- [Material to process]:

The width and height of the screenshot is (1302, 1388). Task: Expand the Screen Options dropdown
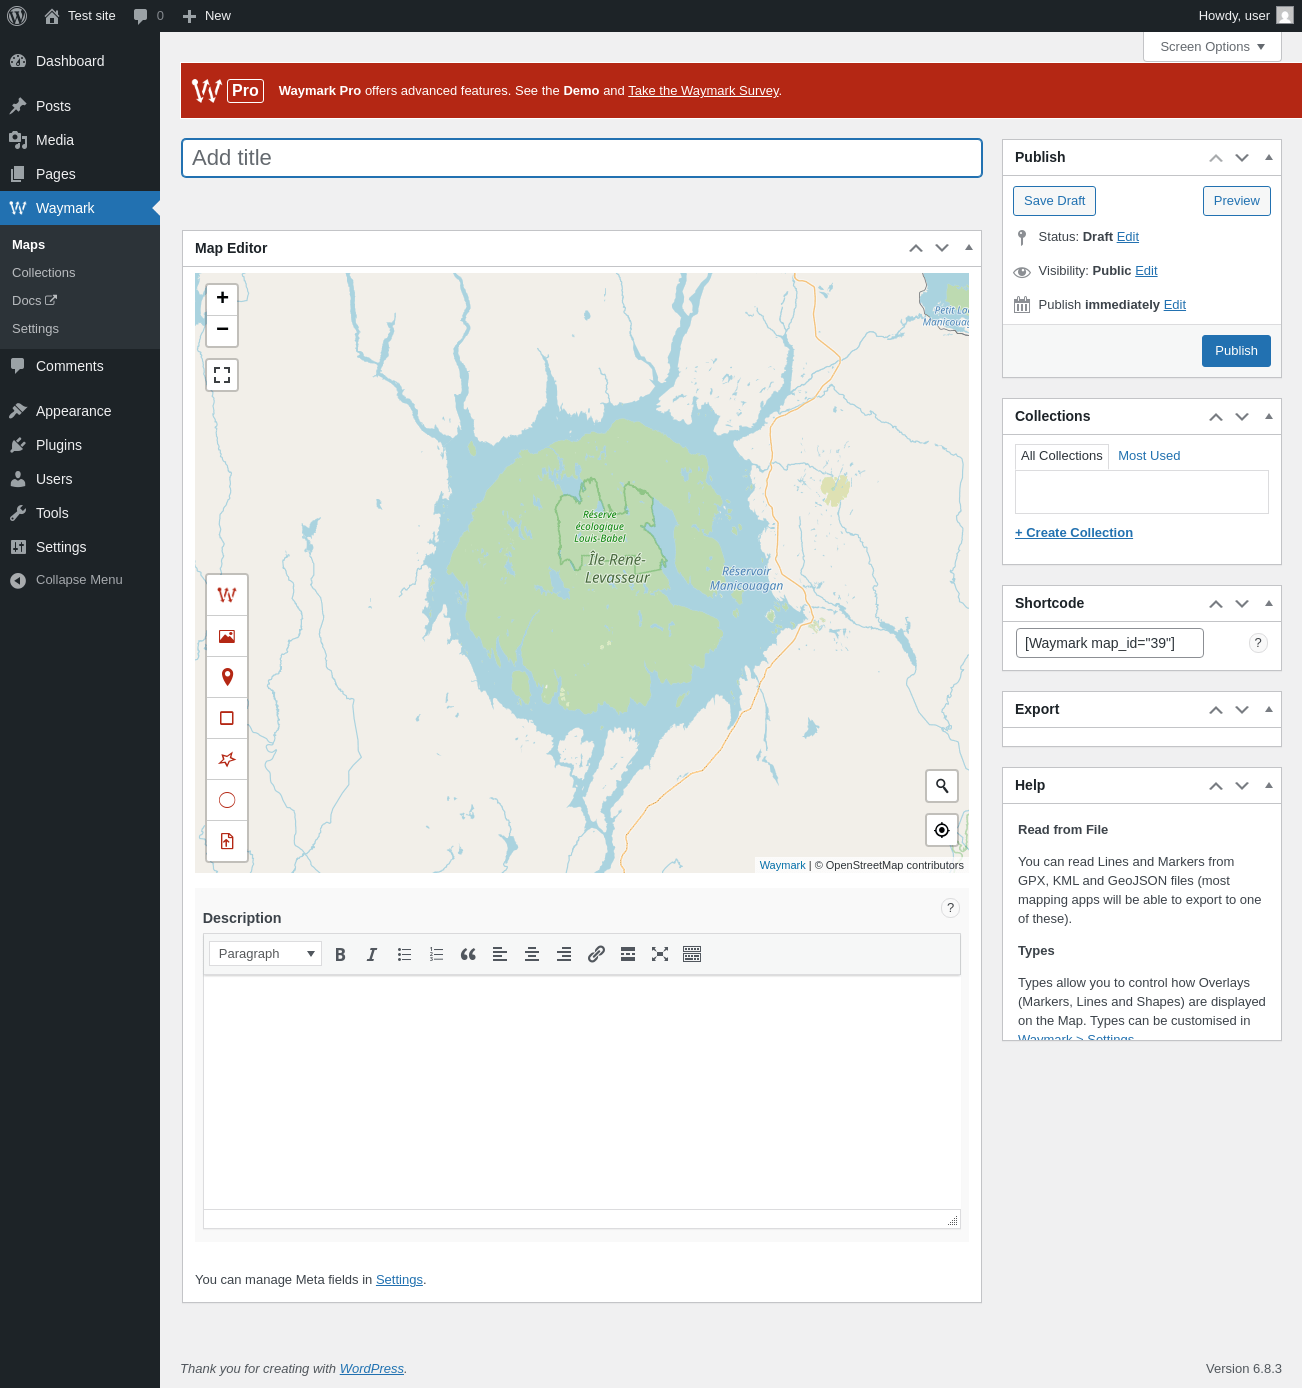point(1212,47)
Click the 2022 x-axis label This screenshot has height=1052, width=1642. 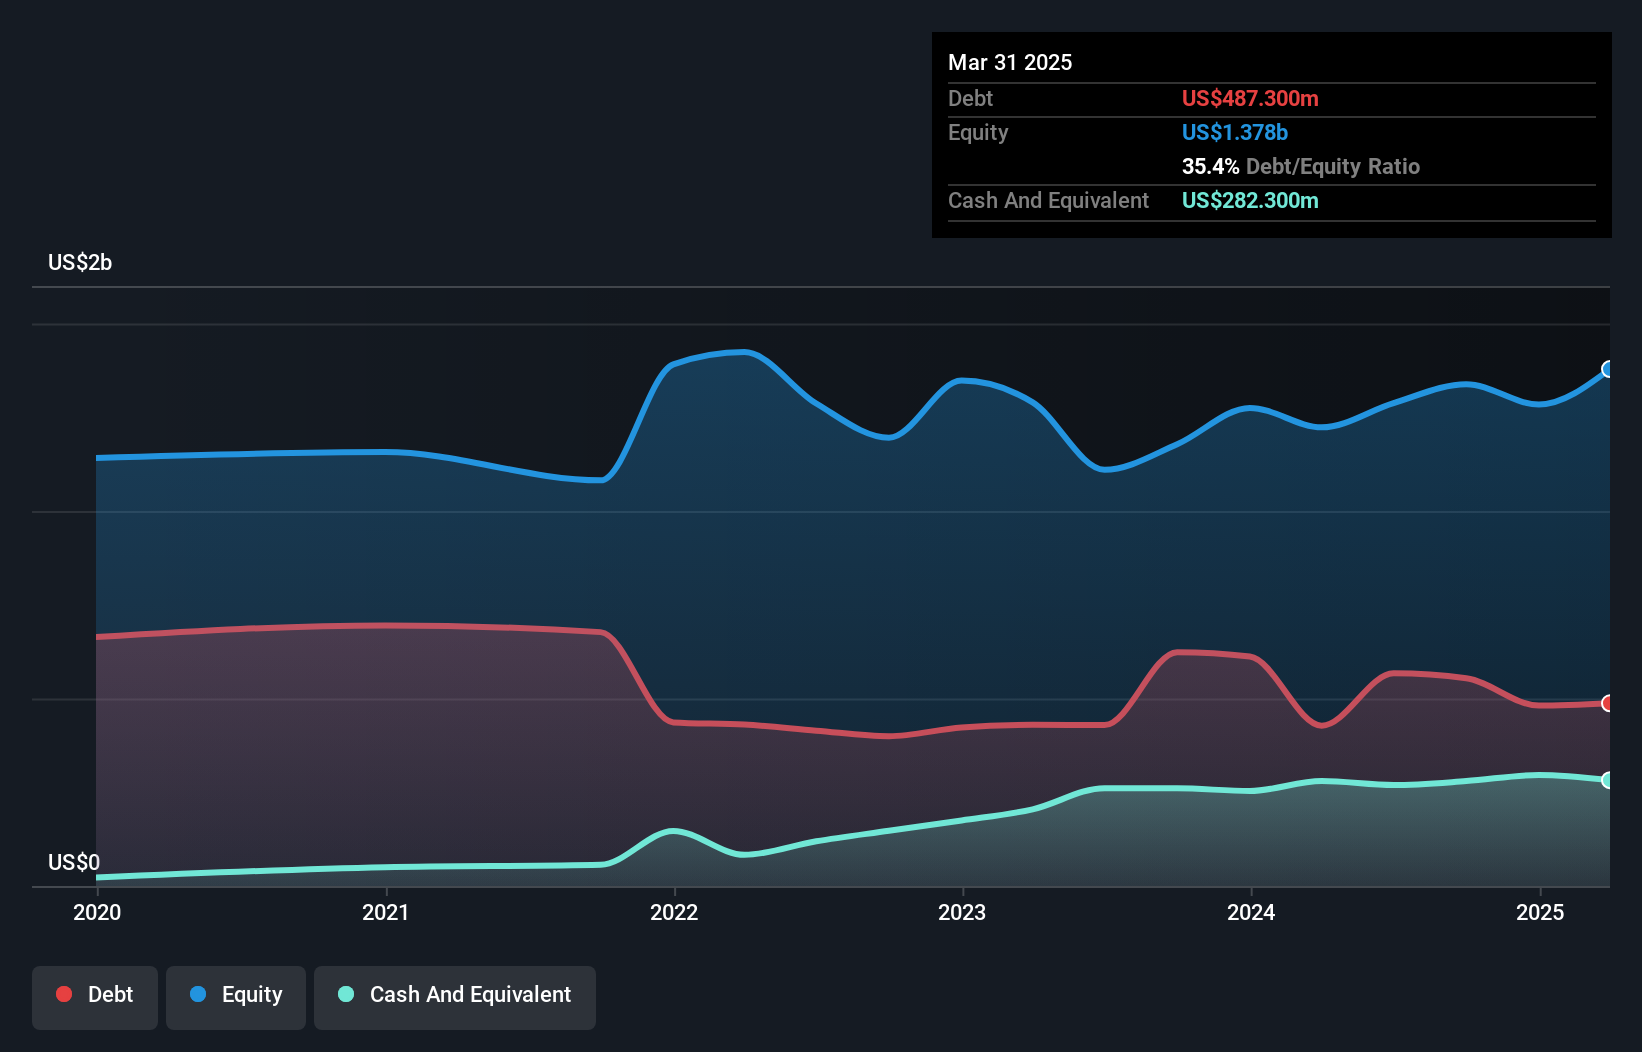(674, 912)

---

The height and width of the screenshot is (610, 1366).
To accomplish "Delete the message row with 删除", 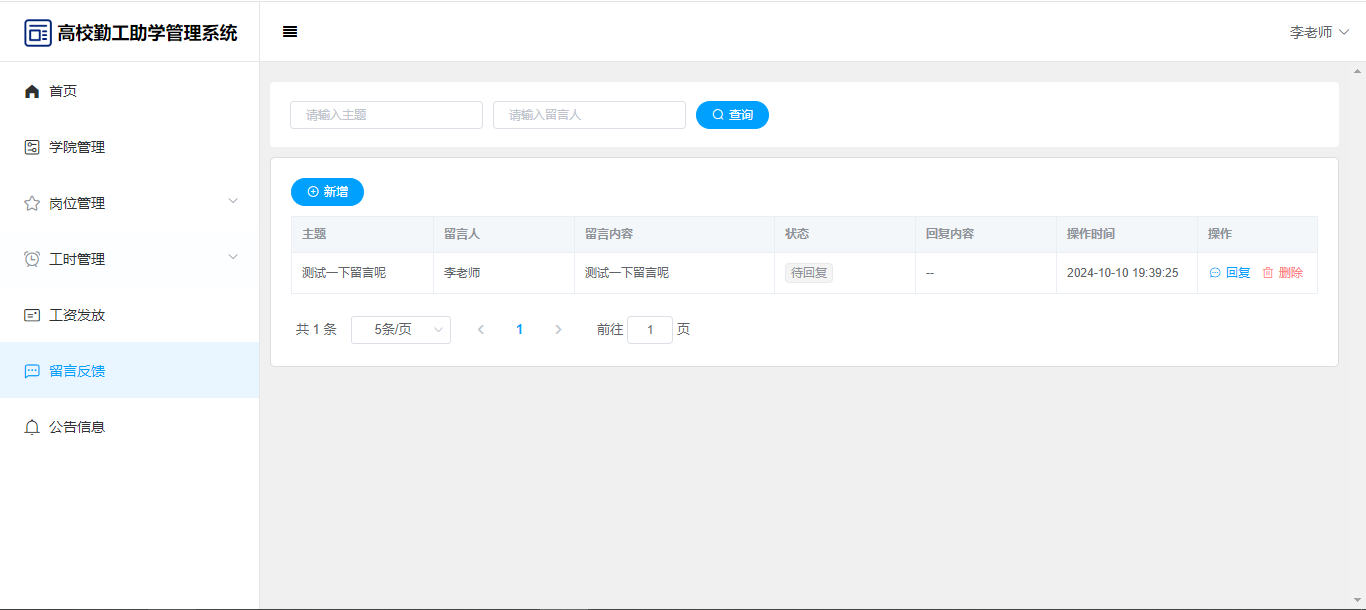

--

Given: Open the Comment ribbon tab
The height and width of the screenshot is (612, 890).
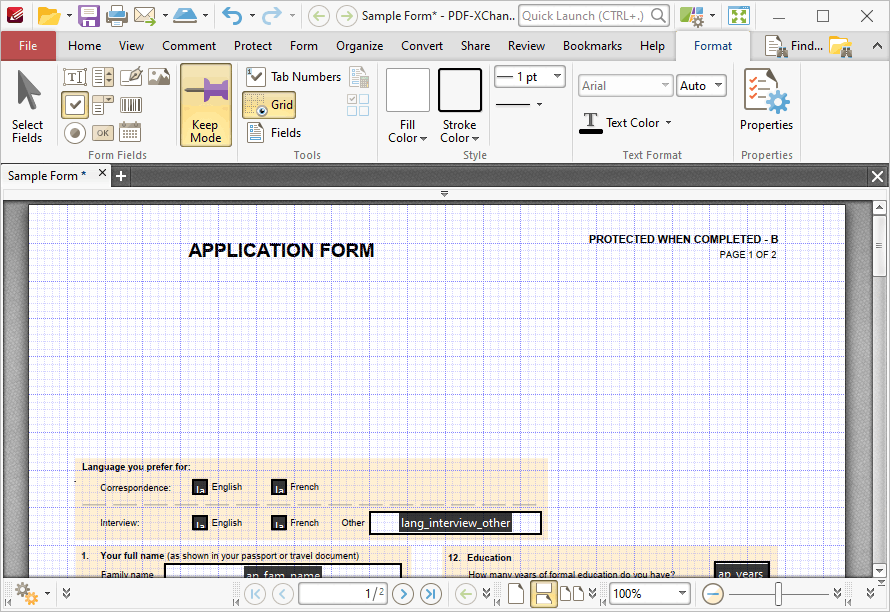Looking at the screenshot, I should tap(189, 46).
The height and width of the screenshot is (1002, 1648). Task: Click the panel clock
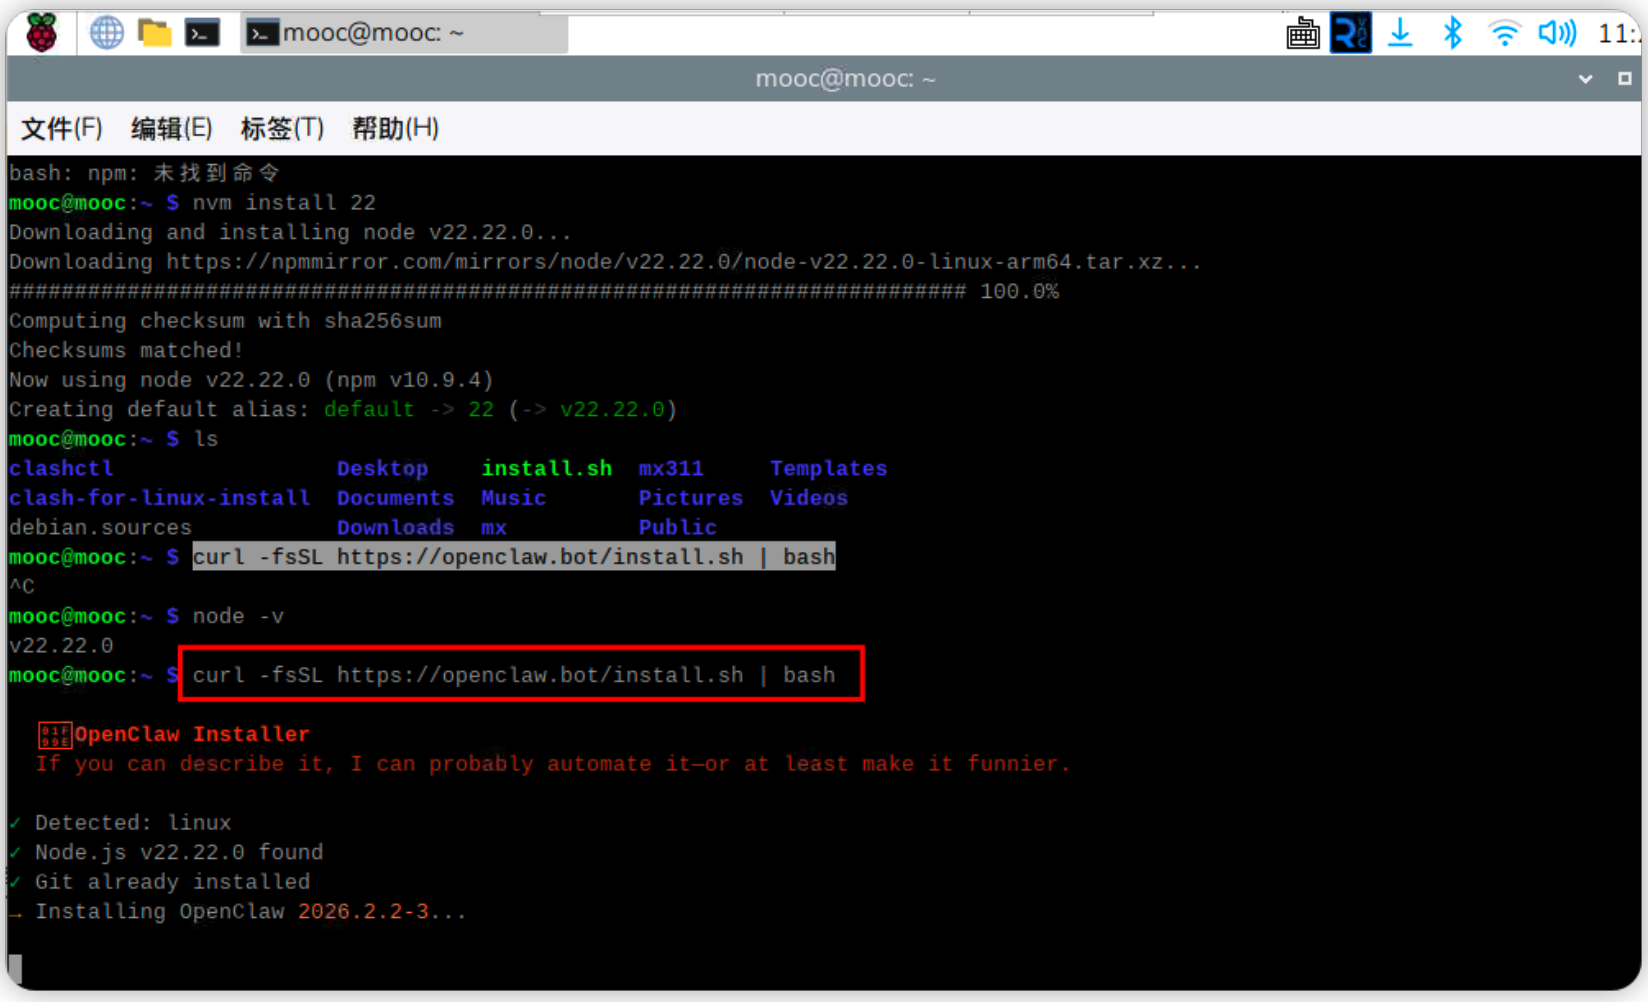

- [Exercise aim]: Please repeat the lines of the material above exactly, starting with the line that contains "The height and width of the screenshot is (612, 890)." and ending with the line that contains "The height and width of the screenshot is (1002, 1648).". Leave the pictures out.

- [Result]:
The height and width of the screenshot is (612, 890).
Looking at the screenshot, I should tap(189, 46).
The height and width of the screenshot is (1002, 1648). Task: Click the panel clock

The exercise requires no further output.